The Trouble with Being Born
Sandra Wollner, Austria/Germany, 2020, 94m
German with English subtitles
This eerily placid work of science fiction begins as though a summer idyll in an isolated house in the forest between a middle-aged man (Dominik Warta) and what appears to be his adolescent daughter (Lena Watson). As the languorous days wear on, instances of a stranger, more intimate relationship between the two emerge, and we discover not all is what it seems in this otherworldly yet earthy environment. The film then takes a turn when the girl drifts away into the woods. Austrian director Sandra Wollner’s disturbing, unsentimental vision of the fracturing effects of technology on human life and memory is both compassionate and unsparing, and vivid in its hard-to-shake imagery.

Twelve Thousand
Nadège Trebal, France, 2019, 111m
French with English subtitles
In her fiction debut, which she also wrote and co-stars in, French documentary filmmaker Nadège Trebal masters a series of radical tonal shifts for a wildly entertaining, sexually unapologetic portrait of a couple contending with economic instability and the fight to maintain equality in their relationship. In a star-is-born performance, the magnetic Arieh Worthalter is down-on-his-luck charmer Frank, who, after being fired from his black-market scrapyard job, enters into an agreement with his partner, Maroussia (Trebal), to earn exactly 12,000 euros, the amount that would equal her annual income. Throughout Frank’s journey, which is occasionally absurdist and fraught with perilous seductions, both financial and sexual, Trebal never loses sight of the very real pressures that capital puts on contemporary lives.

Two of Us
Filippo Meneghetti, France/Luxembourg/Belgium, 2019, 95m
French with English subtitles
In his intensely moving middle-aged queer romance, first-time feature filmmaker Filippo Meneghetti casts Martine Chevallier and the legendary Barbara Sukowa as Madeleine and Nina, two women who live in the same apartment building and have been carrying on a love affair in secret for decades. Now that Madeleine’s husband has died, Nina encourages her to tell the truth about their relationship to her meddlesome, selfish grown children, hoping they can move to Rome together. As in any great melodrama (Sukowa’s work with Fassbinder is here never far out of mind), the cruel vicissitudes of society and fate get in the way; yet as their romantic dreams become more distant, their desperate love grows ever stronger. A Magnolia Pictures release.

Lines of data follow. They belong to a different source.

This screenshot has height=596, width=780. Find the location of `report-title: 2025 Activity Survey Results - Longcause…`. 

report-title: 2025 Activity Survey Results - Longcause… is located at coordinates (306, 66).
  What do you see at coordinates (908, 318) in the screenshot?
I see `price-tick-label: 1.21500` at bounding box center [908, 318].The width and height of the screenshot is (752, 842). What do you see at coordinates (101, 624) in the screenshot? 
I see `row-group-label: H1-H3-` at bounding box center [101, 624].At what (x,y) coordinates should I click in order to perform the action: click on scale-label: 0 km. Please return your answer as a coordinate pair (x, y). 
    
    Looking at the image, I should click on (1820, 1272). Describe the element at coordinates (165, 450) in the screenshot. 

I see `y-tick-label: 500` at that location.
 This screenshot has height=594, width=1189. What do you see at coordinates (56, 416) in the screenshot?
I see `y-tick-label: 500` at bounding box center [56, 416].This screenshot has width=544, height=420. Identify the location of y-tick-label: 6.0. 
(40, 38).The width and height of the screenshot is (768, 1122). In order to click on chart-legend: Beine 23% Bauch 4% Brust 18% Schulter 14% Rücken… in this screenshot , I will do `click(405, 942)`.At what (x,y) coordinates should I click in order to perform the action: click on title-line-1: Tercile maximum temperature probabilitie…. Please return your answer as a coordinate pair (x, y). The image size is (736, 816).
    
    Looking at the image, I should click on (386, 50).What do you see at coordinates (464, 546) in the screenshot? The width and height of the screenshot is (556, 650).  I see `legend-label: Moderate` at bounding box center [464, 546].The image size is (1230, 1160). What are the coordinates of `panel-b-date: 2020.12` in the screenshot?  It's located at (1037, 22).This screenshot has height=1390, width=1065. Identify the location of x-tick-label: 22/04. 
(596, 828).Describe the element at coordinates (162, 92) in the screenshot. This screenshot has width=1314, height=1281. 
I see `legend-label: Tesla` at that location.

Window Boy Would Also Like to Have a Submarine
Alex Piperno, Uruguay/Argentina/Brazil/Netherlands/Philippines, 2019, 85m
Spanish and Tuwali with English subtitles
Enter a world of the unexpected in this exceptional surrealist debut from Uruguayan poet and filmmaker Alex Piperno in which doors never lead to where they’re supposed to and the world is a lot smaller than it appears. Melding together two inexplicably interconnected stories from wildly different settings, Piperno’s vividly drawn dream movie initially follows a group of rural farmers in a Filipino village who come to believe a shack that has mysteriously appeared in a valley clearing contains evil properties they must exorcise; at the same time, a young janitor working on a bougie cruise ship discovers a portal that opens to somewhere else entirely. Touching upon ideas of global connectivity and economic inequality with a lightly fantastical touch, Piperno has made a delightful fantasia for our moment.